### EXERCISES TO COMPLETE
(a) Rewrite the paragraph of the blog post on whinging that begins "There is a reason, perhaps" more briefly, keeping its main facts.
(b) Return the stretch of the blog post on whinging from "So, as a politically" through "biases to protect).", copied word for word.
(c) Write the next part of the blog post on whinging, picking up after its final sentence.

-- DOCUMENT SEGMENT follows --

Sunday 3 December 2006

Whinging (With Reason)

James Higham's new blogfocus has reminded me that I, and, I suspect, some other bloggers too, spend a lot of time whinging. James, incidentally, along with Tim Worstall, and Tom Paine, is among the best of those who don't. But I think, given that the blogosphere has emerged as a critical discussion, it's kind of inevitable that this is the course it's taken. The UK and the US are also in the last throes of governments which have run out of moral authority, political authority, and imagination. In the UK, though the economy remains reasonably bouyant, we have a government actively pursuing its citizens for information, and promoting ever harsher punishments for offences of thought or speech. Much as I abhor the BNP the recent political prosecution of Nick Griffin was a disgrace, as was Gordon Brown's response. The treatment of some imams for things they have said rather than done has also been (to me) a bit worrying.

So, as a politically engaged person who finds the politicians of his day corrupt, self serving, and incompetent, whinging in the blogosphere is an excellent way of promoting my views, joining a conversation of views, and building a genuine bottom up mass of critical opinion and occasionally thought against what I regard as a rubbish government (as opposed to the MSM, many of whom have lobby positions, comfortable jobs, and publicly funded biases to protect).

So: another whinge then. Mr Eugenides reports on the latest attempt by MPs to raise their own salaries. Whenever a politician says they went into politics to do good, this is evidence that they are lying. People who want to do good become charity workers, teachers, nurses, doctors and street cleaners. People who want to reshape your life after their views become politicians. This latest moan about their frankly fantastic remuneration only backs up my view.

There is a reason, perhaps, that their salaries (but not their perks) have not risen inline with other top public sector figures. That is that MPs are specifically, and only, servants of the people, there to do their bidding. They are not CEOs or Headteachers, they are given power by the people and in return they are able to exercise it. Fiscal bounty ought not to be an automatic part of that bargain.

-- DOCUMENT SEGMENT concluded --
-- GIVEN INFORMATION follows --

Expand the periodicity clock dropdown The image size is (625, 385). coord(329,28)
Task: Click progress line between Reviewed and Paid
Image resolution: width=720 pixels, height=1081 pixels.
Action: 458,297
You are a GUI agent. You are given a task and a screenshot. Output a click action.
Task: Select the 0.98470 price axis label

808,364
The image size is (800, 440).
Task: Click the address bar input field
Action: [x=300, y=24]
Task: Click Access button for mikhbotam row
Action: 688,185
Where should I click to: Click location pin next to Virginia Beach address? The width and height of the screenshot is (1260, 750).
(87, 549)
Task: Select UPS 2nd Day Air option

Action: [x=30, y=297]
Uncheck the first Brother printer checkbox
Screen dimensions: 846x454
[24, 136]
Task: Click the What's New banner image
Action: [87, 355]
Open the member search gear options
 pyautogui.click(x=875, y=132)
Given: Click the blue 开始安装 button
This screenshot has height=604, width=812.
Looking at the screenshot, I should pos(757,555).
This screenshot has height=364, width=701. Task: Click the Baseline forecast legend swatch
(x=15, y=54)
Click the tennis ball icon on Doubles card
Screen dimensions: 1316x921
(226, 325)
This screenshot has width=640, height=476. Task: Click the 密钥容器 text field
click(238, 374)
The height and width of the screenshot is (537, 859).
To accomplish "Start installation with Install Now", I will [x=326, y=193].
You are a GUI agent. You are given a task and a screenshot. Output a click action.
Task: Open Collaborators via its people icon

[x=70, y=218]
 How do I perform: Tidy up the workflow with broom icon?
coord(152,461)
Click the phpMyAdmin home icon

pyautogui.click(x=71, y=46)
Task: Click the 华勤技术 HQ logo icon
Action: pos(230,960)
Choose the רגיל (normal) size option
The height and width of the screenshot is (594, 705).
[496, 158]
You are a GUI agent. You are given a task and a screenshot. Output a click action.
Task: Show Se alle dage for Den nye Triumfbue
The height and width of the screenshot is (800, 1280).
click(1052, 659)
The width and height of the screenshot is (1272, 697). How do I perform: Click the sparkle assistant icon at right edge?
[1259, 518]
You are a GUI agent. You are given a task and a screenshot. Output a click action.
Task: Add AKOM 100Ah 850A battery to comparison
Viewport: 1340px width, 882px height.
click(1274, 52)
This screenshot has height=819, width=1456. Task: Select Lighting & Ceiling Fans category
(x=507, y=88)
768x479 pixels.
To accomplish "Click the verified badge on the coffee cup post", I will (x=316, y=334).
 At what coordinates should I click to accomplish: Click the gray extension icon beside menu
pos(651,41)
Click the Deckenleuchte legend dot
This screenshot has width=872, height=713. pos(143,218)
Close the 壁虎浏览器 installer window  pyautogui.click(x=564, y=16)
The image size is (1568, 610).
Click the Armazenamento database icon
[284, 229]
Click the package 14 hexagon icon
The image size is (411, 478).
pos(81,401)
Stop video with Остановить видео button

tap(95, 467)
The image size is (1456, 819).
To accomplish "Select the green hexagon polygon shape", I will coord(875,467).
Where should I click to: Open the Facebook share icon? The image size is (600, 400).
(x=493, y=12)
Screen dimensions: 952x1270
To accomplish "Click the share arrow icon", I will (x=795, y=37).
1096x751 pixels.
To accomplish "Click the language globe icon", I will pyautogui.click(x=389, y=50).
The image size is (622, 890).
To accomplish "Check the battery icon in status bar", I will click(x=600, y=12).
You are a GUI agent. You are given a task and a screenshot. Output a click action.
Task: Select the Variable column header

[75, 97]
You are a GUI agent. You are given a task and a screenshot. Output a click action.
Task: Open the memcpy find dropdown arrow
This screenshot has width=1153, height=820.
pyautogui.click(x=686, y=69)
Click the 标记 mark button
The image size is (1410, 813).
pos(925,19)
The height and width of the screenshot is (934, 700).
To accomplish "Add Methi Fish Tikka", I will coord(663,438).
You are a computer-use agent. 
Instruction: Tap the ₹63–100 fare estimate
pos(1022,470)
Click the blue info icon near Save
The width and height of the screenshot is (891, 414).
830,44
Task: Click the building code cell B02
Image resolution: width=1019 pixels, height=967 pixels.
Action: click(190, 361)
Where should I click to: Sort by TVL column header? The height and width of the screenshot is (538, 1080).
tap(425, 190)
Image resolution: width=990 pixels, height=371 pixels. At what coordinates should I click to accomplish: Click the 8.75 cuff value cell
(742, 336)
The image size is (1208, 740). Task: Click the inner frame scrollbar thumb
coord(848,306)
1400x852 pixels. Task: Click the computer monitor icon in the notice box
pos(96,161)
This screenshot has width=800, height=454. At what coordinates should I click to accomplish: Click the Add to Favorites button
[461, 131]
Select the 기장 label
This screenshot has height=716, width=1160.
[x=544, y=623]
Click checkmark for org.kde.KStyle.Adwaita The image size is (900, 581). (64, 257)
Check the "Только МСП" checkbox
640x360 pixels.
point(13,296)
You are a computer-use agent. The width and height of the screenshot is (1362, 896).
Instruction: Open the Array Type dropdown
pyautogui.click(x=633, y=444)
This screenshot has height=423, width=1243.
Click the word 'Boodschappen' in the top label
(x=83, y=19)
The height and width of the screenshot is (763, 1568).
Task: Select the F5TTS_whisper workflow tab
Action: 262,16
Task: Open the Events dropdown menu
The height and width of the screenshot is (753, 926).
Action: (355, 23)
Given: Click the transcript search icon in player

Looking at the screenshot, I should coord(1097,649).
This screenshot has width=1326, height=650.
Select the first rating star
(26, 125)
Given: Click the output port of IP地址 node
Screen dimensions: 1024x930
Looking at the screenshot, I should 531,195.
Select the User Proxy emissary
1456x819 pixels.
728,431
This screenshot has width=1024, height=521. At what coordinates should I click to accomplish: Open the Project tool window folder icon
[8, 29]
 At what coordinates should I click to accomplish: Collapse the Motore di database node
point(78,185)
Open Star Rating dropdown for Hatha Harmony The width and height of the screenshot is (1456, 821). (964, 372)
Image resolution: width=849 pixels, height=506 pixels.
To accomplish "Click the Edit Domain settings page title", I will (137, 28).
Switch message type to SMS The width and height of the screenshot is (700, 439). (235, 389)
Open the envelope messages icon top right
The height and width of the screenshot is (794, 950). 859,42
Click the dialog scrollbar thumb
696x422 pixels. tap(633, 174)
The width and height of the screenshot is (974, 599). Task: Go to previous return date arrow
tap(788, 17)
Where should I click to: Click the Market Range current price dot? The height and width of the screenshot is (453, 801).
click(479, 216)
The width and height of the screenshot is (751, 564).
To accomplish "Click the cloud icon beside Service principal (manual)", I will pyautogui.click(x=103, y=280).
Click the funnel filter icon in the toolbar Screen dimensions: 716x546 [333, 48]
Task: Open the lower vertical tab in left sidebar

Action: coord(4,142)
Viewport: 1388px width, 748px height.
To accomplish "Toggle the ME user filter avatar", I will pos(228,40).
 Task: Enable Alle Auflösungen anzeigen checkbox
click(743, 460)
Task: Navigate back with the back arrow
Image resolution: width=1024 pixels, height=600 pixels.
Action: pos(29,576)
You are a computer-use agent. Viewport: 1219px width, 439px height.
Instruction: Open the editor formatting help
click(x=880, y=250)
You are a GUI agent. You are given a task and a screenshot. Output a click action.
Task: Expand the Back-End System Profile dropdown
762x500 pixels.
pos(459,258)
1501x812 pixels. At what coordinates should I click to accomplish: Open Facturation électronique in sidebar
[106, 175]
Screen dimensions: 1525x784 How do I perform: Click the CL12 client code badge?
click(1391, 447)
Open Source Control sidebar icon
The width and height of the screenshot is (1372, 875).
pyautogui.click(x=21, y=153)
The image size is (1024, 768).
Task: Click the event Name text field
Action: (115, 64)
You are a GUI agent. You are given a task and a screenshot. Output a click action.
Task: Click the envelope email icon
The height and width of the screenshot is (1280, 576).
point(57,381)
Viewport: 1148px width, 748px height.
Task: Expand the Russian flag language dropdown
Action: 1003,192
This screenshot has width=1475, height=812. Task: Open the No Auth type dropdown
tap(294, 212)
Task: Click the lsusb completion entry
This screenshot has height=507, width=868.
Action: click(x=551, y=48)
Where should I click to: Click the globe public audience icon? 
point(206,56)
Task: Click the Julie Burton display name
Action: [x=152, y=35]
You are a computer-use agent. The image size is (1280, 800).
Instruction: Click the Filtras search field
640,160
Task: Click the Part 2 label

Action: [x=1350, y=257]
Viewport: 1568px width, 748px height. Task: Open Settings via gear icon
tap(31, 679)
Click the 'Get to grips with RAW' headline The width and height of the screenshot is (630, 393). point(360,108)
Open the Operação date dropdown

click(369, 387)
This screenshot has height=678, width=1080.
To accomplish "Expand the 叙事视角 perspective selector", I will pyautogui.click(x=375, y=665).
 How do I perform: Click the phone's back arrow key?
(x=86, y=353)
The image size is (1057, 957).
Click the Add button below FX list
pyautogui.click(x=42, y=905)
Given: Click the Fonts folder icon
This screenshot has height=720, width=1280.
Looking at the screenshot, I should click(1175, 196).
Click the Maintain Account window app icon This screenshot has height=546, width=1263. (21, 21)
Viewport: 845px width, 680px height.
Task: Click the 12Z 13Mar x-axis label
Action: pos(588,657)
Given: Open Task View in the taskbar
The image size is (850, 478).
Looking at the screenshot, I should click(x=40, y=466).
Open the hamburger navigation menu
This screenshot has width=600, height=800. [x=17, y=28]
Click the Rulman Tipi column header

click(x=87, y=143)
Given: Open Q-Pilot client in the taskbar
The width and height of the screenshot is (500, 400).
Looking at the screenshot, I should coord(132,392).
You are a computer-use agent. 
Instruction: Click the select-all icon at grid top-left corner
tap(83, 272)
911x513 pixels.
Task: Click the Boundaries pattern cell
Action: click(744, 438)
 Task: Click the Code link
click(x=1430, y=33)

-- GIVEN INFORMATION concluded --

### ANSWER SECTION
(a) MPs' salaries, though not their perks, may have lagged behind those of other top public sector figures because MPs are solely servants of the people, there to do their bidding. They are not CEOs or headteachers. The people give them power, which they then exercise, and fiscal bounty should not automatically be part of that bargain.

(b)
So, as a politically engaged person who finds the politicians of his day corrupt, self serving, and incompetent, whinging in the blogosphere is an excellent way of promoting my views, joining a conversation of views, and building a genuine bottom up mass of critical opinion and occasionally thought against what I regard as a rubbish government (as opposed to the MSM, many of whom have lobby positions, comfortable jobs, and publicly funded biases to protect).

(c)
Next. I would very much like a guardianista to come and tell me that this story is just the evil Daily Mail making things up. In Saturday's edition, it reports:

Britain's top doctor [Sir Liam Donaldson, Chief Medical Officer]has told GPs to reveal the names of patients who want to stop their medical records being put into a central NHS computer.


A spokesarse for the Dept of Health is quoted thusly:

The CMOs advice to GPs is to forward the letters to the Secretary of State - and these are letters that have probably already been sent to the Secretary of State for Health from patients.

My emphasis. Now the whole defence of this is predicated on that "probably". On the basis that the Secretary of State "probably" has the letters, they are to be given to him anyway, giving the government direct knowledge of who has refused the movement of their data. Well - what if they aren't already there? The spokesprat goes on to say: "The content is in the public domain already". I wasn't aware that people's written decisions about their information were in the public domain, and I wasn't aware that requesting it to be left off a database constituted putting it there.

I would really like someone to come along and tell me a) that the Daily HateMail has deliberately concoted this story or b) that it is true, but I have utterly misread it. This does happen sometimes.